■ **EXERCISE**
Output consists of the line that contains "How do I perform: Click inside" plus every later line of the material below, each one duplicated exactly.

■ **INFORMATION GIVEN**
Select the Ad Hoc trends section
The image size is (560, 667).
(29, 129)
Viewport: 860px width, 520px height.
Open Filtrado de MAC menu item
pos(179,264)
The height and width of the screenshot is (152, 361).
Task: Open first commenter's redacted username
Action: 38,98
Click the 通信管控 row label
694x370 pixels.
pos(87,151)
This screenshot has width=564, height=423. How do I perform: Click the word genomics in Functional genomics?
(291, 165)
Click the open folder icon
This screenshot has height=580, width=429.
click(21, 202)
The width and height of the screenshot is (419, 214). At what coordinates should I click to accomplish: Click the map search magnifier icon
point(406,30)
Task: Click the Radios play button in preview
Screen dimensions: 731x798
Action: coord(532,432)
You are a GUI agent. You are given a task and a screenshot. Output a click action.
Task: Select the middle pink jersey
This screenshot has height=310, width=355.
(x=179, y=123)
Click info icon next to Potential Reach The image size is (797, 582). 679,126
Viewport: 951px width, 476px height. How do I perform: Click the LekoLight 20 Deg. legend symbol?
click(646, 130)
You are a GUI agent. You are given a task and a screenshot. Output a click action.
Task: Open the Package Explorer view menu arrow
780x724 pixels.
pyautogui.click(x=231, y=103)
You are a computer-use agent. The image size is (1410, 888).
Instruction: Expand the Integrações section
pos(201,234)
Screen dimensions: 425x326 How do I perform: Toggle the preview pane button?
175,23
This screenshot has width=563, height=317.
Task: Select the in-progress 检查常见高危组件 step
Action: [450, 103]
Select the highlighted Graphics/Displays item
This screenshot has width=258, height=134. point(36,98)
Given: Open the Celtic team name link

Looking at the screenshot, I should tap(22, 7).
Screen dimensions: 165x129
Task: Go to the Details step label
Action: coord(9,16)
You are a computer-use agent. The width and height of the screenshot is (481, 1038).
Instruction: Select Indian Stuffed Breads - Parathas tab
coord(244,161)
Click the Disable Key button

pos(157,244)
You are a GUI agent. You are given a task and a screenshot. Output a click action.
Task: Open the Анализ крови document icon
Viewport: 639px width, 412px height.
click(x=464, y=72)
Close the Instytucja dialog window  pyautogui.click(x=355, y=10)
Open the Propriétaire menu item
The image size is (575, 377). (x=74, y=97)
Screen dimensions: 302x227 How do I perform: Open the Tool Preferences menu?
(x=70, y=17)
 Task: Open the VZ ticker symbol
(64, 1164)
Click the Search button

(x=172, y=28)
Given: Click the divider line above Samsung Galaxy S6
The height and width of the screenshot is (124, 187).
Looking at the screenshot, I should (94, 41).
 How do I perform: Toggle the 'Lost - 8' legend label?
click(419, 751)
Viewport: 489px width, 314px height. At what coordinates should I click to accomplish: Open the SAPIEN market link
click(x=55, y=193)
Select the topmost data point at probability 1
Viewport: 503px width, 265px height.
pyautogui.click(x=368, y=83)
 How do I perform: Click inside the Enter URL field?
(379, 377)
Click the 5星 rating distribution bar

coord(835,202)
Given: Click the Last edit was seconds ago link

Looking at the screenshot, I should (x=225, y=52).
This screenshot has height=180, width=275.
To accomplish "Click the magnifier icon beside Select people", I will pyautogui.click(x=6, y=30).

■ **RESULT FOR THIS TASK**
 How do I perform: Click inside the Enter URL field?
(379, 377)
Click the 5星 rating distribution bar

coord(835,202)
Given: Click the Last edit was seconds ago link

Looking at the screenshot, I should (x=225, y=52).
This screenshot has height=180, width=275.
To accomplish "Click the magnifier icon beside Select people", I will pyautogui.click(x=6, y=30).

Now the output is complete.